__Passage to read__.
=-=-=

The clothes I’d chosen performed flawlessly, I’d eventually gotten wet, but never cold and wet. My binoculars had recovered from being dragged though the bog a few times, my boots had kept water out until totally submerged for the Nth time. What could go wrong? The Bambi Basher has other plans for the day, so Mr Grendel and myself set off to find the Ghillie.

The Ghillie looks delighted to see us, which immediately makes me suspicious that he has some horrific fate planned for us. “Its his birthday” Mr Grendel announces. The ghillie’s eyes narrow slightly. The wind drops for a moment and I can hear to ghosts of long dead sportsman, whose bones lie where they fell on the hillside, wailing their terrible warning ‘Yer doomed! Doomed I tell yee’. Facing my way with his back to the Ghillie Mr Grendel allows himself a little smirk knowing my fate is sealed.

We clamber into the landrover, it's been raised up on significantly bigger wheels in a conspiracy to make all but the tallest sport feel as unfit as he really is. The Ghillie fires up the repurposed blast furnace of a heater, its all very cozy, my trepidation lessens, the Landy has started to feel like a refuge from the elements.

Mr Grendel: I’ve had a few Landy’s both of my own and of Her Majesties, I’ve never been in one with a heater like this!
The Ghillie: Aye. Is that right?

This is the highlands so the changeable weather has blown in a change. Some of the day before’s snow has melted, and being the highlands has just a quickly changed back and been refrozen as a thin sheet of ice over the snow and freezing mud. The Landy lurches and slides its way up the glen, the Ghillie’s hands shuffle the wheel like a Stig, When that doesn't work he tries to use the the tires to melt their way through the snow.


The Scottish tourist board have laid on another of those stunning moments where you’ll swear you will return, all aching limbs and inaccuracy induced shame momentarily forgotten. The clouds part like stage curtains, sunlight illuminates the hillside, heather glows with diamond sparkling dew and the Red Stag herd, some 250-300 of them, stand proud against the snow on the far far side of the glen. Emerging from the rancid cloud of tire smoke we lurch forward and the clouds bear in again. A white mountain Hare bounds past, turns to watch us, bounds on, turns to watch us, after the forth time it bores of the game and scampers away across the heather.

=-=-=

__Provided data__.
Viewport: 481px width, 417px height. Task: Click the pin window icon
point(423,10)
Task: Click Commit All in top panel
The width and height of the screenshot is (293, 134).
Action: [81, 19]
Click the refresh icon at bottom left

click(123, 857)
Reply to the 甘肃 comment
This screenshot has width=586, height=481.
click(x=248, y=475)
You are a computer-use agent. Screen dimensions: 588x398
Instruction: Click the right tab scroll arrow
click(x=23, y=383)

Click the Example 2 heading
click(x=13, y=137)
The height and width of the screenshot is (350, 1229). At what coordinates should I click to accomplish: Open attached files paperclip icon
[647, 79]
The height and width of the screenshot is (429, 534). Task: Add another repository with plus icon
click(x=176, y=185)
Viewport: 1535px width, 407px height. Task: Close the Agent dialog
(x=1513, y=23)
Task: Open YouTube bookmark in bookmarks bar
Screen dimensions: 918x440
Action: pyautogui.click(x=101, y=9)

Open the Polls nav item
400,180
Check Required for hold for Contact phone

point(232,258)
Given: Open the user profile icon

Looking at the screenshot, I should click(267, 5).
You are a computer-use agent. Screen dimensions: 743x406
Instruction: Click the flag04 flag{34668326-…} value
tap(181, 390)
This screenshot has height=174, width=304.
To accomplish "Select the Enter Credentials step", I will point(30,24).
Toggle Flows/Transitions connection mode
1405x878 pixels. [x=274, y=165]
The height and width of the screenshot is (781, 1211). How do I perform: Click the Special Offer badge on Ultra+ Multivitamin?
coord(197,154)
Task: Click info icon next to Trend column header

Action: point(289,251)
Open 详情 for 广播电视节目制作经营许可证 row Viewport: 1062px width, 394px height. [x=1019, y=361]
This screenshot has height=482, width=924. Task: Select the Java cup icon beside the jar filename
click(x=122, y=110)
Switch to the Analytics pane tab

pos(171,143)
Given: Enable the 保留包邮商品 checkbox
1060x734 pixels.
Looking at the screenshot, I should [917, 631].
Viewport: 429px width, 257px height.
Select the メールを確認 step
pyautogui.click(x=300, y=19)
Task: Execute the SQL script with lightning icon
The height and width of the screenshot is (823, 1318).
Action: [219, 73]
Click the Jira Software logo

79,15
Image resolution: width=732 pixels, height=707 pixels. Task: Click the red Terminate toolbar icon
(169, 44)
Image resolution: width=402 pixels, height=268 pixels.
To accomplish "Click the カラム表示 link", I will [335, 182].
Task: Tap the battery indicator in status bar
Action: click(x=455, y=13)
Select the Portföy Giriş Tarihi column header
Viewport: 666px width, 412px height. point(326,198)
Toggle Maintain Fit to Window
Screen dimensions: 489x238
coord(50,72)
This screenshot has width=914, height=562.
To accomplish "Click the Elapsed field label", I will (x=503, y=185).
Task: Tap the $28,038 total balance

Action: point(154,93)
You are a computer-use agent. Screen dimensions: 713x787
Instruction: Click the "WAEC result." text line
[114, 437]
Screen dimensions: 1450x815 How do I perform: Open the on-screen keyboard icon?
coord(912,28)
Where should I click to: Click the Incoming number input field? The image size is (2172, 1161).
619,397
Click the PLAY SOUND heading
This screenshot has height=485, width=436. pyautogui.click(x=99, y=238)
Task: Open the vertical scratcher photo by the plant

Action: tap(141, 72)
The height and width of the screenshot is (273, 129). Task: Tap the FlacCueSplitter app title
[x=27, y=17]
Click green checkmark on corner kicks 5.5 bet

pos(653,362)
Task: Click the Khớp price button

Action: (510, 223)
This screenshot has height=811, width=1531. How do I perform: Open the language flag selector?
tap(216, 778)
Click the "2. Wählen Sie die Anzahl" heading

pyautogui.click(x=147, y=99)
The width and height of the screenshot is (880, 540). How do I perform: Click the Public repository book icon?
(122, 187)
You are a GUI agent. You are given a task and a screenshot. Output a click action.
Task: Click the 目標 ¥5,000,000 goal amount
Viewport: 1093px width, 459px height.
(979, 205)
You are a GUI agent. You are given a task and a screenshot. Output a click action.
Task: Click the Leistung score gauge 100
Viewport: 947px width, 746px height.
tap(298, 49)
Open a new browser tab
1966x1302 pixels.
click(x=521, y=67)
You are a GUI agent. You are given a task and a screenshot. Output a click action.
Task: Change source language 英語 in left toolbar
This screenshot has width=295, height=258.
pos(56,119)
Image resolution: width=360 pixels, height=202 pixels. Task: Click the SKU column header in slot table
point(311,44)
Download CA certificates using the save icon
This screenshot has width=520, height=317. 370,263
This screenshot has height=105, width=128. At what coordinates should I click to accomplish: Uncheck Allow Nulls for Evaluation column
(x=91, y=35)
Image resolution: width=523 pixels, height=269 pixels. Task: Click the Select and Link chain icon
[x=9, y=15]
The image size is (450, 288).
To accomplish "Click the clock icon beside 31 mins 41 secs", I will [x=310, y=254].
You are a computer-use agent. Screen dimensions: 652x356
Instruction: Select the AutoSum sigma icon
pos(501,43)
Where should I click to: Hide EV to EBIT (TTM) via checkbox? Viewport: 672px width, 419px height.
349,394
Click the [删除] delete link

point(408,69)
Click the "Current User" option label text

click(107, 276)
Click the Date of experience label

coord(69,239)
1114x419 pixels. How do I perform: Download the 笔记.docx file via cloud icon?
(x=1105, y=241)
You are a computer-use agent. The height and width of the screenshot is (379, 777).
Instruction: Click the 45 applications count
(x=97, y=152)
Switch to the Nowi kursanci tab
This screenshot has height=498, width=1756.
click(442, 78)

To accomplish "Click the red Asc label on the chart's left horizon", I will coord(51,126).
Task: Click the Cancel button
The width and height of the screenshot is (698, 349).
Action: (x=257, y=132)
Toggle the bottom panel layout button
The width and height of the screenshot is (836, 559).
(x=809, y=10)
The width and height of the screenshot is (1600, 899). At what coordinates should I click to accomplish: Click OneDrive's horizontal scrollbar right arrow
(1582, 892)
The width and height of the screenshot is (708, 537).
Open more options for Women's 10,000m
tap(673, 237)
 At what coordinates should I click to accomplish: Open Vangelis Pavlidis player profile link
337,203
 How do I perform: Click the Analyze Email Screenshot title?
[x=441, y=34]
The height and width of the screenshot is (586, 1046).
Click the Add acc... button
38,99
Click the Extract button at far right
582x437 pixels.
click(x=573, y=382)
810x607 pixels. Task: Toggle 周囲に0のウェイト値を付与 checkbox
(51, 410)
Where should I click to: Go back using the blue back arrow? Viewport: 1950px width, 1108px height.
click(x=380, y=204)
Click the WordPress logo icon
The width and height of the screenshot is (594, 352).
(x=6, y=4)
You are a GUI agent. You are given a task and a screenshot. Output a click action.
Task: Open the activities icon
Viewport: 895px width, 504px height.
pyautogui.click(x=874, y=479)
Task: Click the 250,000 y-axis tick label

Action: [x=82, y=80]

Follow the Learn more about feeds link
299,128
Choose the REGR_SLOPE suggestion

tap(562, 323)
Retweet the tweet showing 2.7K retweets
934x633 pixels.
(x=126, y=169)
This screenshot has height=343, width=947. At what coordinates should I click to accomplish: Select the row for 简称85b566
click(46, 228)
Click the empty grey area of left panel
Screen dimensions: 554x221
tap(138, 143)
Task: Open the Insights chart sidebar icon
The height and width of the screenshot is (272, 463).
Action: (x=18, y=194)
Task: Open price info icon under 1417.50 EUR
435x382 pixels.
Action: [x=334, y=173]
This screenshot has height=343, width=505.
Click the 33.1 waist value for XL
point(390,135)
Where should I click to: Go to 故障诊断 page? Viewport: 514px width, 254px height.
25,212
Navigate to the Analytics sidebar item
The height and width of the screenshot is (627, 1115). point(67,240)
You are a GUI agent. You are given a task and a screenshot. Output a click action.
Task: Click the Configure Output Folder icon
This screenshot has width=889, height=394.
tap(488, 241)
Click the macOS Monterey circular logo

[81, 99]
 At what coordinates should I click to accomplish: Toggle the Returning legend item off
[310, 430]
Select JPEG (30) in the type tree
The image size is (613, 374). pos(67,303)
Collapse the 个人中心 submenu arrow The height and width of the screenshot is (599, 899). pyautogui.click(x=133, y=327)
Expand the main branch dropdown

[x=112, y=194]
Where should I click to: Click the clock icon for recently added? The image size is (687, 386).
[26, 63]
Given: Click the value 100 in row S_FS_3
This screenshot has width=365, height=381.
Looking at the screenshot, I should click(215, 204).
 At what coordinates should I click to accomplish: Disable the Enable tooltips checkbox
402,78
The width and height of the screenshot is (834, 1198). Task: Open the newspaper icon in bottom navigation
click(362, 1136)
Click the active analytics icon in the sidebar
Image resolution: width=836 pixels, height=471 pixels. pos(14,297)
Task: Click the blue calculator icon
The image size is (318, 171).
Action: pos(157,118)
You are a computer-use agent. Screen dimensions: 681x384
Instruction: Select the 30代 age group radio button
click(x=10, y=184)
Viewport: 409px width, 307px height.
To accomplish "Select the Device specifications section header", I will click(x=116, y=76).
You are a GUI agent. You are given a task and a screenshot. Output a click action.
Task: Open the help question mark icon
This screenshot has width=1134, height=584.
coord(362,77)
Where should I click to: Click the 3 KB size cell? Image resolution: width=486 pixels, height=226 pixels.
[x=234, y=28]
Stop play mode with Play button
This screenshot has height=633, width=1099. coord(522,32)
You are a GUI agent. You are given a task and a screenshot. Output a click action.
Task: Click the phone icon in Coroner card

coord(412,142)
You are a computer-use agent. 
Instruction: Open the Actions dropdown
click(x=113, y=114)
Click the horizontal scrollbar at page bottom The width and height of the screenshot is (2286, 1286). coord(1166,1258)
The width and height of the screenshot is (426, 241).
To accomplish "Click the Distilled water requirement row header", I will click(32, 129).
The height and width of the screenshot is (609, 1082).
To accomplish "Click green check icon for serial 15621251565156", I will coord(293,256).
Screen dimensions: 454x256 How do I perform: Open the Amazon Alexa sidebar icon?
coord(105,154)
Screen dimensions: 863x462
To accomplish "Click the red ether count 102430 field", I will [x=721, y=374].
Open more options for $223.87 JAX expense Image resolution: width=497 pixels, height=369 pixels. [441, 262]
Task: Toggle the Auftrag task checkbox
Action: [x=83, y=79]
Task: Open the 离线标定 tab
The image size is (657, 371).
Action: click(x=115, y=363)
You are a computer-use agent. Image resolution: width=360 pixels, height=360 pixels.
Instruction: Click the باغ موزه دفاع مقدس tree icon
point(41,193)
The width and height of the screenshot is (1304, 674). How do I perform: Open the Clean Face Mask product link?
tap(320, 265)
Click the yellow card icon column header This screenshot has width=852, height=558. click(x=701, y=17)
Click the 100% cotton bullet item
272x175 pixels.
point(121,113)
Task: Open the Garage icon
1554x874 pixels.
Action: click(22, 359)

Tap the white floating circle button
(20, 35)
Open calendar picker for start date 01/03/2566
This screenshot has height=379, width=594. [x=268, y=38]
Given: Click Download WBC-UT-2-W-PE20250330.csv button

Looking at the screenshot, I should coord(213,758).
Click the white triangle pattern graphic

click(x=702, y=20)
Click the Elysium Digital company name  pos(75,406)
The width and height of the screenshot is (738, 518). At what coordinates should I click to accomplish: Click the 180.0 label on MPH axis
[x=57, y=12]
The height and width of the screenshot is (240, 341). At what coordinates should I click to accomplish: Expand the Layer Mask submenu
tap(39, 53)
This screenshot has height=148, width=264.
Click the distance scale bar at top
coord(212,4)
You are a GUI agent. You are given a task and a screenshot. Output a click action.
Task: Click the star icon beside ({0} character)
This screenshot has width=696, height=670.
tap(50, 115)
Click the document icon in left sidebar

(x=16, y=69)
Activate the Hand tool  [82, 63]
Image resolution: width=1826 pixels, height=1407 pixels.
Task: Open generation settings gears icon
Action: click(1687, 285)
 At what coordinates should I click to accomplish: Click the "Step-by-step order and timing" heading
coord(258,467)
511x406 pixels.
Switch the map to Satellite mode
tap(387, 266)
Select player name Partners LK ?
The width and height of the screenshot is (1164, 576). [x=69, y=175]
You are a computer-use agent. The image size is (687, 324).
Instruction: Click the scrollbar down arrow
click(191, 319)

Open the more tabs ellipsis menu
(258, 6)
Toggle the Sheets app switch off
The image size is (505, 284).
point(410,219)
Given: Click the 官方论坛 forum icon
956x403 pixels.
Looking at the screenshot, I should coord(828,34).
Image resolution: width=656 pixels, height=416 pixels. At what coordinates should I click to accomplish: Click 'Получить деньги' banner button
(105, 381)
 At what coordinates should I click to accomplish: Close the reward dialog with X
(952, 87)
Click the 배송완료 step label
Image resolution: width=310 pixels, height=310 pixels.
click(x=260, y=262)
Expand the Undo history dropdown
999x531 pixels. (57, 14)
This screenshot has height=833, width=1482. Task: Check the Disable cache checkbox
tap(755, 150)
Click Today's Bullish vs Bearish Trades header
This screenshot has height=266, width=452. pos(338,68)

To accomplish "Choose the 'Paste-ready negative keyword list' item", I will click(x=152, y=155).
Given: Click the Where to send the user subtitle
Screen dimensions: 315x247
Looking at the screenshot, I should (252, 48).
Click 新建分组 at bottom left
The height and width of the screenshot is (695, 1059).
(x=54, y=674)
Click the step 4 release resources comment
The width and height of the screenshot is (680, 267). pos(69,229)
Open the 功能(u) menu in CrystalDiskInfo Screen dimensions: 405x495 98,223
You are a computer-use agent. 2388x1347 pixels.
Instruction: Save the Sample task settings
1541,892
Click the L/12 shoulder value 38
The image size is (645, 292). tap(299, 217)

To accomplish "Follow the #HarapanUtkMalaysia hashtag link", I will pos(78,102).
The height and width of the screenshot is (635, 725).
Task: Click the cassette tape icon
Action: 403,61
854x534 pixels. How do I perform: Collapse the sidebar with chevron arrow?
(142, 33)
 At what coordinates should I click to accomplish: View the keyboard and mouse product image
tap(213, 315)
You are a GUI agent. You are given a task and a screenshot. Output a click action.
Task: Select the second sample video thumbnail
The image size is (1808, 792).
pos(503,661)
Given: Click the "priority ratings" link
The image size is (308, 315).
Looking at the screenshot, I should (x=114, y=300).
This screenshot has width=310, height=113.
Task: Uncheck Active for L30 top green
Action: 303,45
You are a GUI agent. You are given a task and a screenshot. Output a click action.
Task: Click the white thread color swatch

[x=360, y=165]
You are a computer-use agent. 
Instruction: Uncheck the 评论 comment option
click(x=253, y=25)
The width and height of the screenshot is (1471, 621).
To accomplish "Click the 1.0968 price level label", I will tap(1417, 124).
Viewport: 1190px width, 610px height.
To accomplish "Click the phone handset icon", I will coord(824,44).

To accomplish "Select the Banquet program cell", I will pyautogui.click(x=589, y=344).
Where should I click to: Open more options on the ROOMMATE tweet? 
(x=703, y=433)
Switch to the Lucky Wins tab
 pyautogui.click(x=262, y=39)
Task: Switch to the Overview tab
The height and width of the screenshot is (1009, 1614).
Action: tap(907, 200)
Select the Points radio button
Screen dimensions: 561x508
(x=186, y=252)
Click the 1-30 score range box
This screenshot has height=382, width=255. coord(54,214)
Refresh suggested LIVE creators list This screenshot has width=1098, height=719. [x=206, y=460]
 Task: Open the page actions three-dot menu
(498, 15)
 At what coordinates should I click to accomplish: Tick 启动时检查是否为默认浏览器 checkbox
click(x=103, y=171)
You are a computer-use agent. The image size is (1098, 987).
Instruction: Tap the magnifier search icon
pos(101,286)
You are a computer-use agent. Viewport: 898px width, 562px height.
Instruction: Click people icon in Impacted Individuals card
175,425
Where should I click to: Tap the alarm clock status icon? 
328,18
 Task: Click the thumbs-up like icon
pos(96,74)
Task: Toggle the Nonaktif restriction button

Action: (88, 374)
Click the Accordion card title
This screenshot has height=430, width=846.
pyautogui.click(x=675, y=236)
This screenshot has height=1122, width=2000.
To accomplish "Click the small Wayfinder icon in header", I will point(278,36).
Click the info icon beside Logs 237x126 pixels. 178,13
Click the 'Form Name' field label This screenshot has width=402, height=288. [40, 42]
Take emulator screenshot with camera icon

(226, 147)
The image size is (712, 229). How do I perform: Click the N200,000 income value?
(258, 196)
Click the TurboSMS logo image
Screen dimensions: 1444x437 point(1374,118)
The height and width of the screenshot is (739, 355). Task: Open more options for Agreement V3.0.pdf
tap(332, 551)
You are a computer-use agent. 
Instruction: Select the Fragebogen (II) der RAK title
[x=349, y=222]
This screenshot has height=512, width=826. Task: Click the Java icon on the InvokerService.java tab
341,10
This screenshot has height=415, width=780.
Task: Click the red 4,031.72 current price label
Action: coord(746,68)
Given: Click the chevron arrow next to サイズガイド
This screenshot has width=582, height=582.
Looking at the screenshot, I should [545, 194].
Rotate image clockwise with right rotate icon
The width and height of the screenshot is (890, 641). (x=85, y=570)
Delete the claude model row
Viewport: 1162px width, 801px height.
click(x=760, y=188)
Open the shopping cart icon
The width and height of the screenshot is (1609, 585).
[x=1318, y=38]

=-=-=

__What this exercise asks__.
1: From the highland stalking account above, output the passage that begins at the words "We clamber into" and stops after "Is that right?".
2: Pick up the highland stalking account above after its final sentence and carry the narrative forward.

__The answers__.
1:
We clamber into the landrover, it's been raised up on significantly bigger wheels in a conspiracy to make all but the tallest sport feel as unfit as he really is. The Ghillie fires up the repurposed blast furnace of a heater, its all very cozy, my trepidation lessens, the Landy has started to feel like a refuge from the elements.

Mr Grendel: I’ve had a few Landy’s both of my own and of Her Majesties, I’ve never been in one with a heater like this!
The Ghillie: Aye. Is that right?

2:
Mr Grendel: I like your office a lot more than mine.
The Ghillie: Aye. Is that right?
SBW: Do all clients say that to you?
Ghillie 
Aye, [pause] you might say its worn a little thin, [special Scottish extra-long pause] over the years.

I give Mutley style snigger, and blow snot all over my own face. The ghillie’s expression says ‘you just can’t the the clients these days’. So far so birthday. And the torment is yet to begin.
We leave the hothouse of the Landrover, as usual the ghillie is off like the proverbial racing snake. By the time we’ve shouldered our rifles he’s away across the snow. I try to long-stride after him, stumbling from tussock to tussock. We are about the same height and it gets a bit easier as I start to stepping-stone his foot prints, wearing a bit less than the first day I’m feeling a bit less overheated and light headed. In spite of yesterday’s equipment failure I’m starting to see how this could work out. I turn back to see Mr Grendel face down in the snow, on turning back the ghillie is a field of snow, heather, and mud away. He’s now doing that exasperated waving thing again, the wind howls, more snow gusts at us, I struggle on. I’ve lost the Ghillie’s footprints and either lose my footing; my boots slipping between the tussocks, or worse still I sink knee deep between them where the thick black mud sucks. After many a slip I finally start to make some progress.

There’s a sudden lightening of my load. Surprised I twist back just in time to catch my rifle while its still butt-down but upright on the ground. Sling failure. Of course the Ghillie has turned back to issue more impatient hand gestures so is watching the whole debacle. I look back the way I’ve come. I’m not sure if Mr Grendel is recovering from another plummet or just had his head in his hands in despair.
Sling mended with a bit of string - Ghillie’s pocket - I didn’t have a piece, for shame. We’re all caught up and the next stalk begins. “When ah turn round I wanna be able to touch both of you”
No more fart-arse-ing about, after all the Ghillie is in wellies boots, but his ankles never bend, most of the time he still has his hands in his pockets.
SBW: [panting] I keep expecting you to spark up a fag
The Ghillie: [deadpanning]
Aye. is that right, ah used to smoke, [special Scottish extra-long pause] it did used to irritate the clients.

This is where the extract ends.